Generation of High Dose Inhalable Effervescent Dispersions against Pseudomonas aeruginosa Biofilms

ABSTRACT: PURPOSE: Novel particle engineering approach was used in this study to generate high dose inhalable effervescent particles with synergistic effects against Pseudomonas aeruginosa biofilms. METHODS: Spray dried co-amorphous salt of ciprofloxacin (CFX) and tartaric acid (TA) was prepared and coated with external layer of sodium bicarbonate and silica coated silver nanobeads. Design of experiments (DOE) was used to optimize physicochemical properties of particles for enhanced lung deposition. RESULTS: Generated particles were co-amorphous CFX/TA showing that CFX lost its zwitterionic form and exhibiting distinct properties to CFX/HCl as assessed by FTIR and thermal analysis. Particles exhibited mass mean aerodynamic diameter (MMAD) of 3.3 μm, emitted dose of 78% and fine particle dose of 85%. Particles were further evaluated via antimicrobial assessment of minimum inhibitory concentrations (MIC) and minimum biofilm eradication concentration (MBEC). MIC and MBEC results showed that the hybrid particles were around 3–5 times more effective when compared to CFX signifying that synergistic effect was achieved. Diffusing wave spectroscopy results showed that the silver containing particles had a disruptive effect on rheological properties as opposed to silver free particles. CONCLUSIONS: Overall, these results showed the potential to use particle engineering to generate particles that are highly disruptive of bacterial biofilms.

* _Provided information_
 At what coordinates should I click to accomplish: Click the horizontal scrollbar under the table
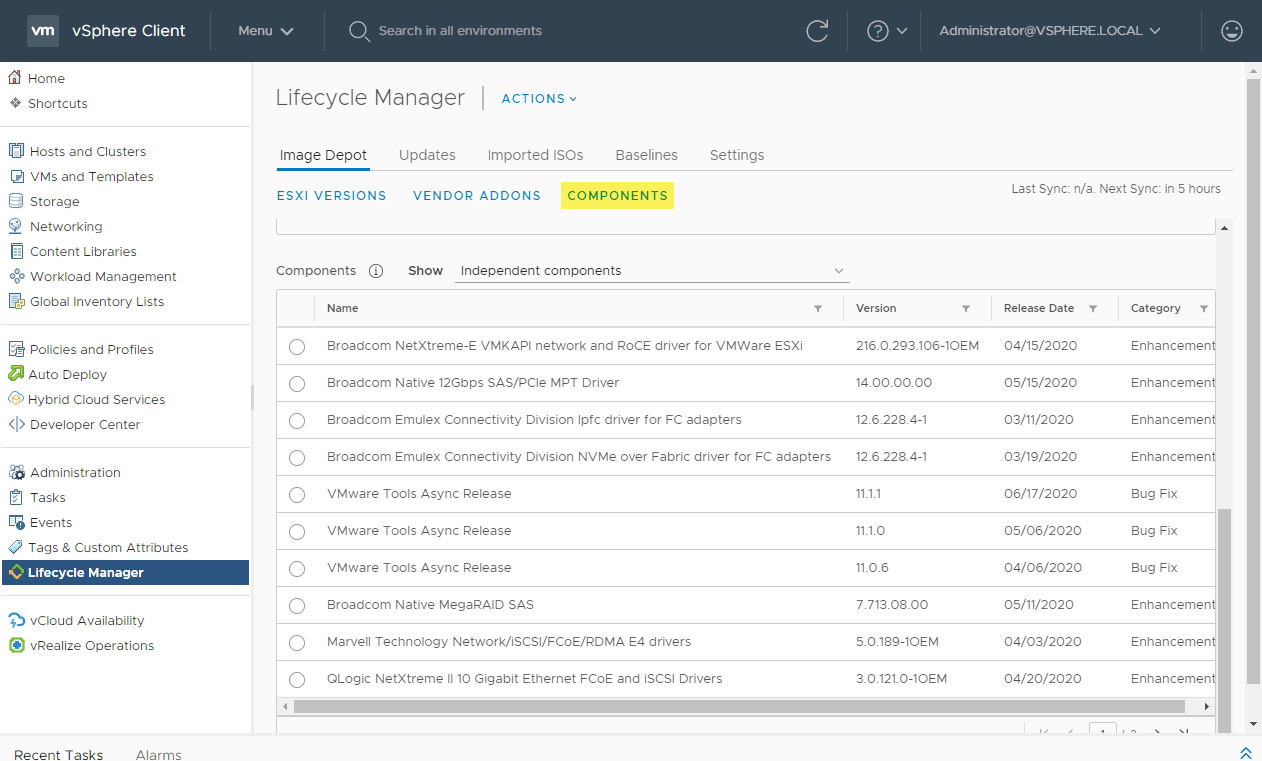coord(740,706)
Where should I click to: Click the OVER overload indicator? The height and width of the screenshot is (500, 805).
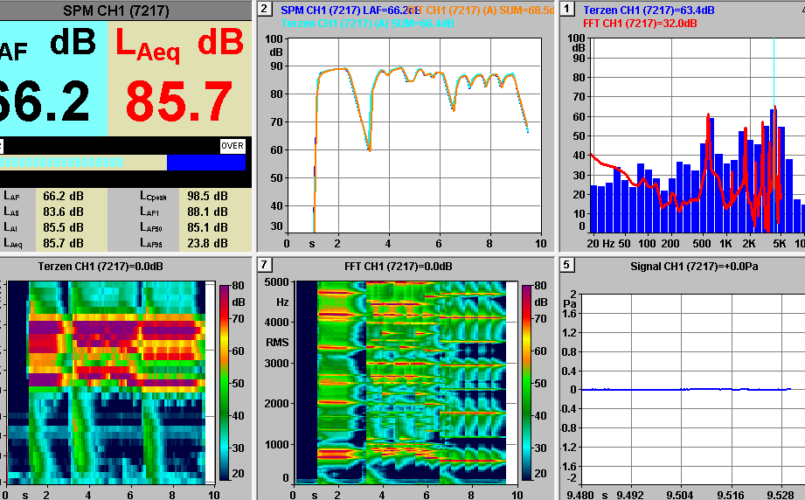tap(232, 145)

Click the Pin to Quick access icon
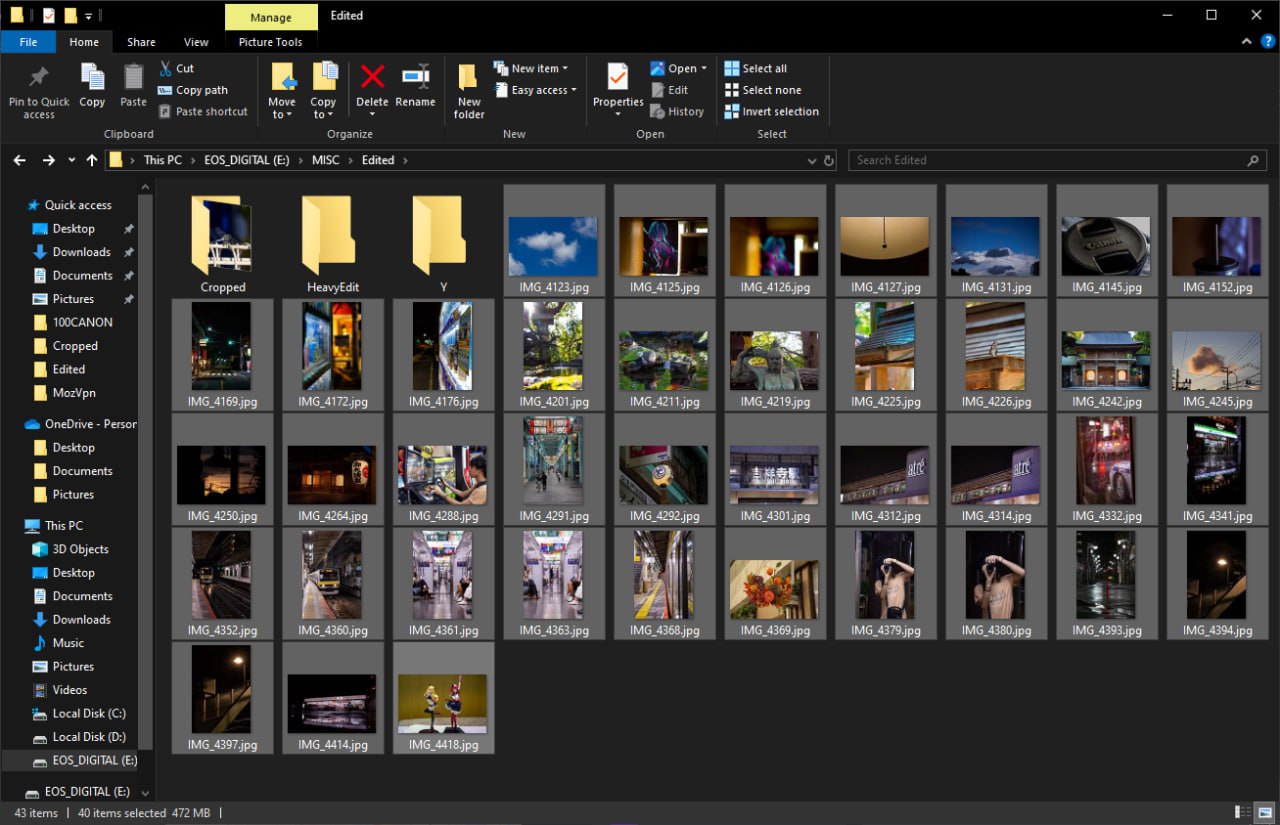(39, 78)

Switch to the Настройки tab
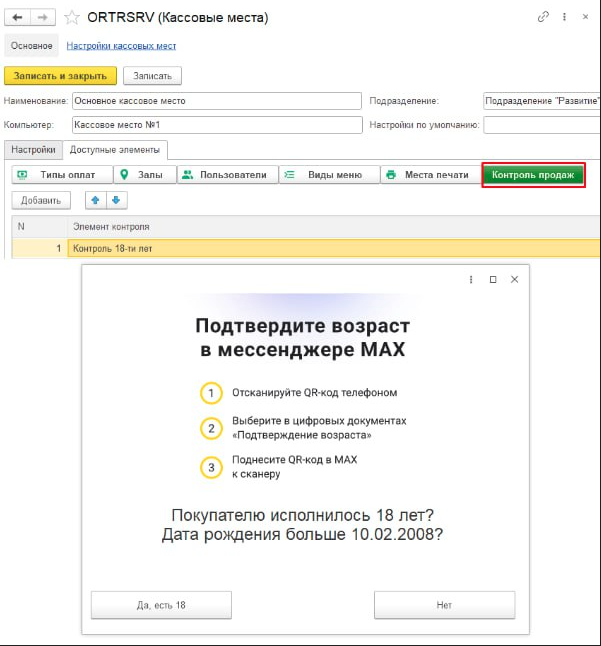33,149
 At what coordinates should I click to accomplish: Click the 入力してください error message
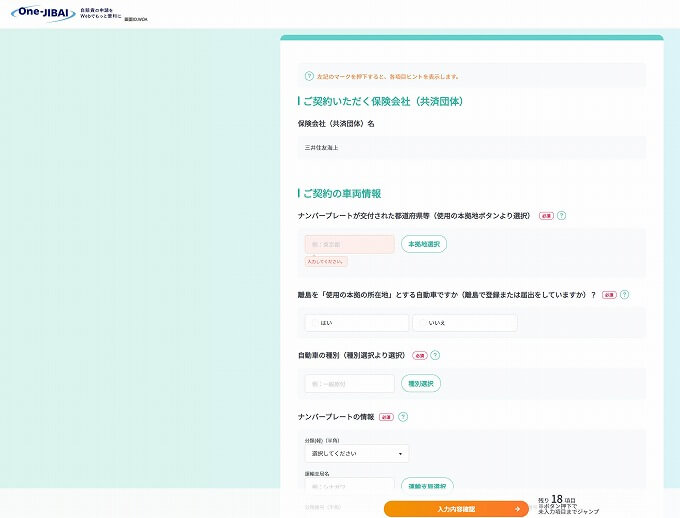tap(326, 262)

---

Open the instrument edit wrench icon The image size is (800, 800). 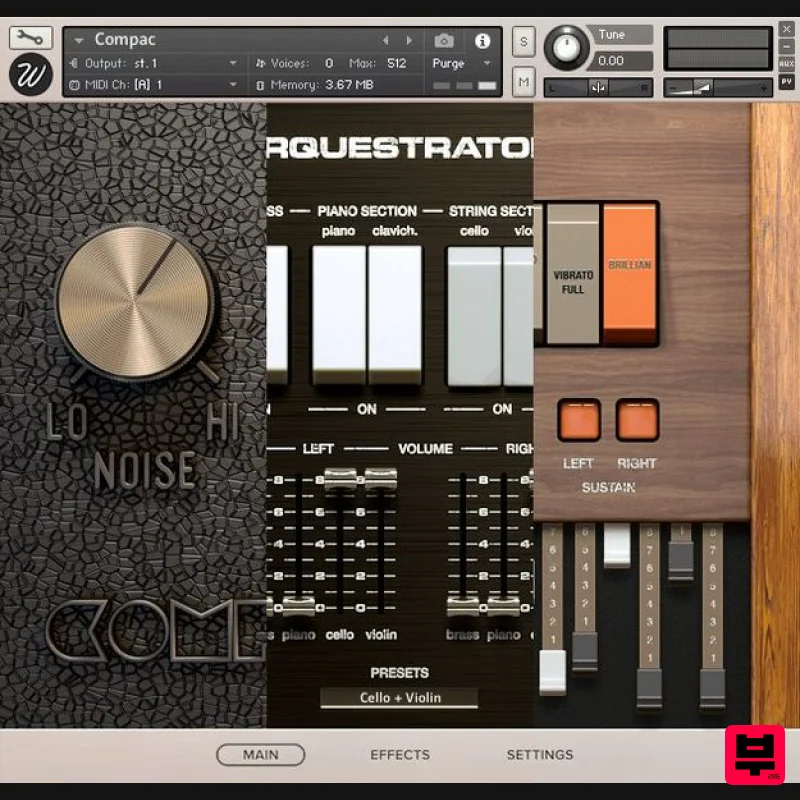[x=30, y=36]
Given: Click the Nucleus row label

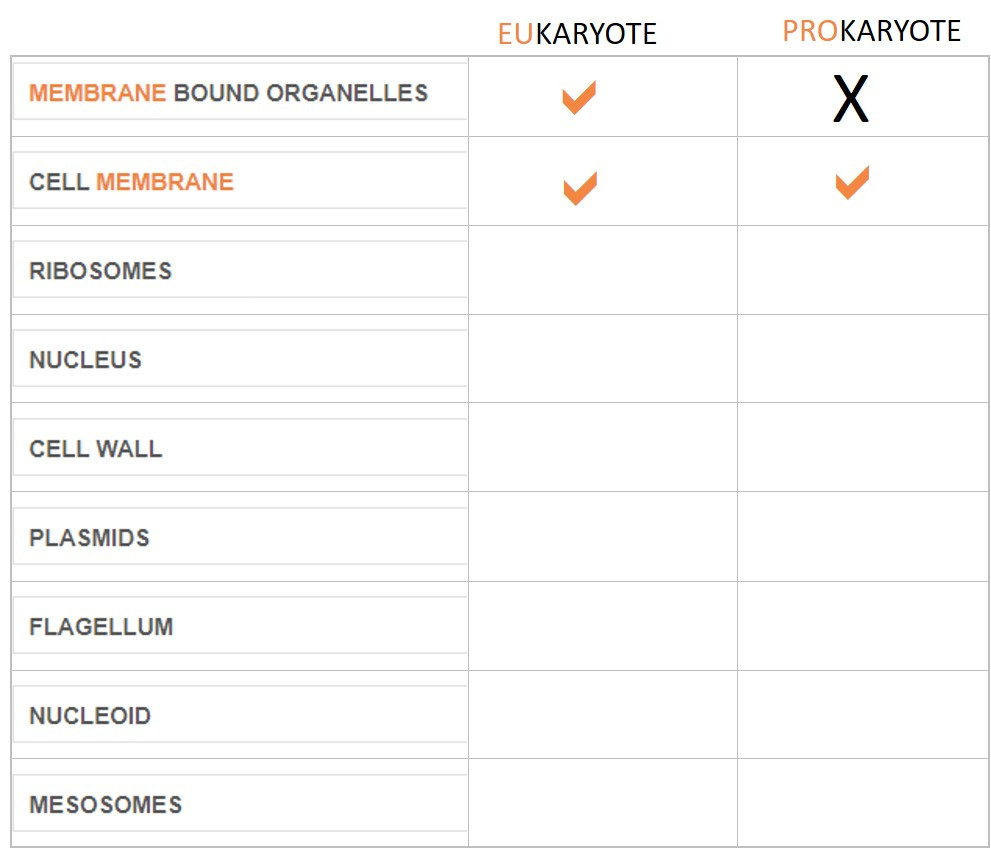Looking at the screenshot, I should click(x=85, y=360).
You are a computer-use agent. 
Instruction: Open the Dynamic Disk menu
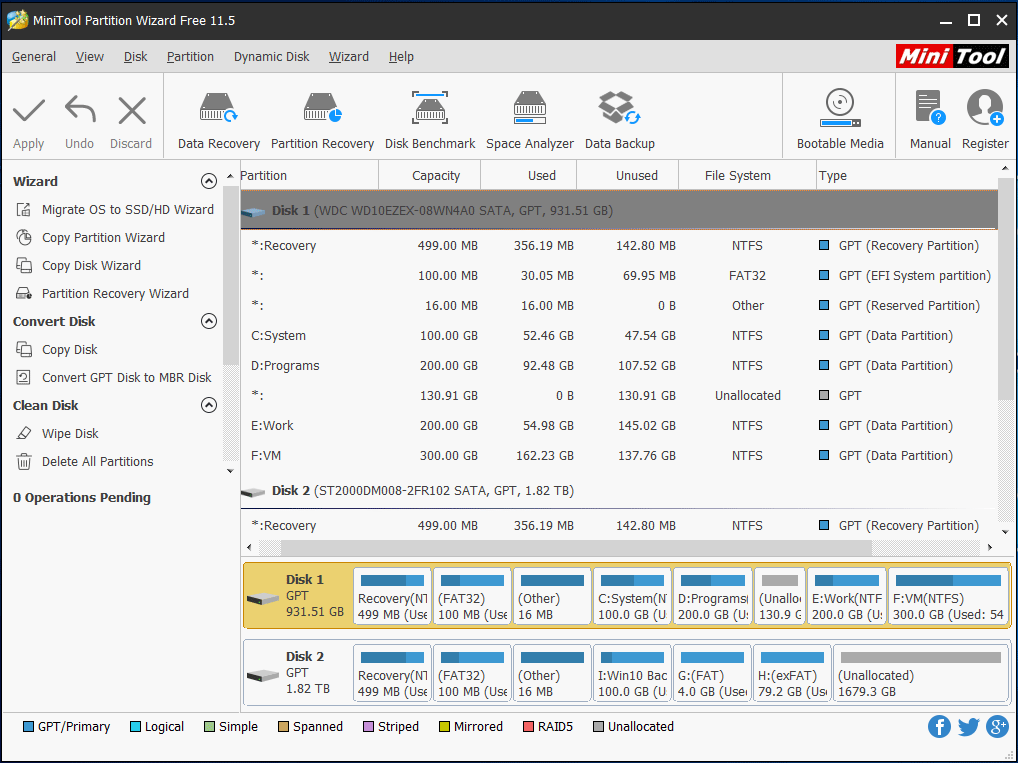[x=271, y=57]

* _Work request A_
List every abbreviation that the abstract on inhalable effervescent particles defines, each with its full term.
* _Work request B_
According to the abstract on inhalable effervescent particles, how much more effective were the hybrid particles than CFX in the MIC and MBEC results?

* _Final answer A_
- CFX: ciprofloxacin
- TA: tartaric acid
- DOE: design of experiments
- MMAD: mass mean aerodynamic diameter
- MIC: minimum inhibitory concentrations
- MBEC: minimum biofilm eradication concentration

* _Final answer B_
They were around 3–5 times more effective than CFX.